My question on this gun is who was the maker?
Can anyone solidify it Is confederate?
Is there any history of this gun connected to a certain battle?
Is the gun restorable or just a wall hanger?
Any help on this would be great.. I did call John Zimmerman in WV about this and he said I have to physically bring the gun into him to identifying the maker and answering the questions I have.

Your firearm began life as an Imperial-Royal Austrian Army (k.k. Army) Muster 1854, Type II, rifle musket. It was manufactured in 1860 by the k.k. Army's Vienna Arsenal or one of that army's contractors. After it was sold out of service, either by the U.S. Army after the Civil War or by the k.k. Army, it was transformed into an inexpensive fouling piece. It was not used by the Federal or Confederate Armies in its current configuration and there is no means of determining if it was Confederate, if it was used in a certain battle, or even if it was used in the Civil War, although there is a good chance that it was. Austrian guns were not marked during the Civil War with a JS/Anchor stamp. It is not economically restorable and is just a wall hanger. Other than for whatever family sentimental value it has, its only monetary value is in the parts that might be salvaged from it.

You need to sort out whether or not it is loaded. Kept dry, black powder does not deteriorate and will go bang just as well now as it did 150 years ago.

Regards,
Don Dixon
 

Shawdog

Cadet
Joined
Mar 13, 2021
Your firearm began life as an Imperial-Royal Austrian Army (k.k. Army) Muster 1854, Type II, rifle musket. It was manufactured in 1860 by the k.k. Army's Vienna Arsenal or one of that army's contractors. After it was sold out of service, either by the U.S. Army after the Civil War or by the k.k. Army, it was transformed into an inexpensive fouling piece. It was not used by the Federal or Confederate Armies in its current configuration and there is no means of determining if it was Confederate, if it was used in a certain battle, or even if it was used in the Civil War, although there is a good chance that it was. Austrian guns were not marked during the Civil War with a JS/Anchor stamp. It is not economically restorable and is just a wall hanger. Other than for whatever family sentimental value it has, its only monetary value is in the parts that might be salvaged from it.

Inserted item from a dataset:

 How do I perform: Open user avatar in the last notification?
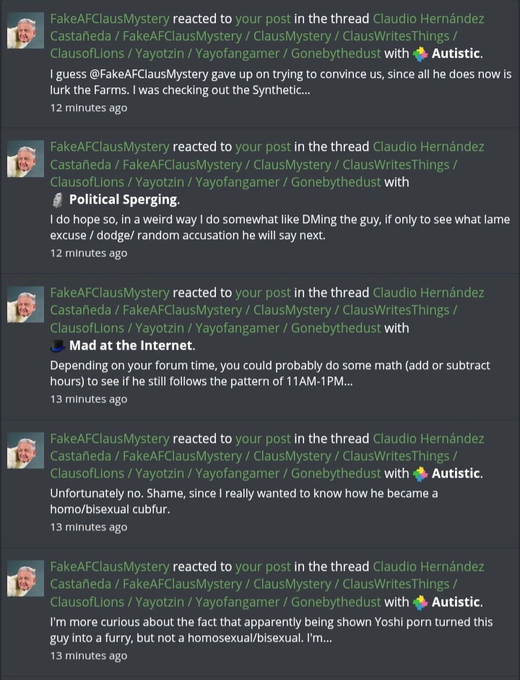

You need to sort out whether or not it is loaded. Kept dry, black powder does not deteriorate and will go bang just as well now as it did 150 years ago.

Regards,
Don Dixon
This is great news! Thank you. I am aware of it being loaded and could fire, not sure my grandfather knew that it was loaded otherwise he would have told me. I found information on screwing out the lead loads with a rod..I need to find a gunsmith who could do that now. It has two JS stamps on the barrel which I’m not sure about now why they are there... and a circle with a pointed arrow anchor looking stamp, which is hard to see in picture. Do you have s as my clarity on what these mean?
Thank you so much
 

Don Dixon

Sergeant
Joined
Oct 24, 2008
Location
Fairfax, VA, USA
It has two JS stamps on the barrel which I’m not sure about now why they are there... and a circle with a pointed arrow anchor looking stamp, which is hard to see in picture. Do you have s as my clarity on what these mean?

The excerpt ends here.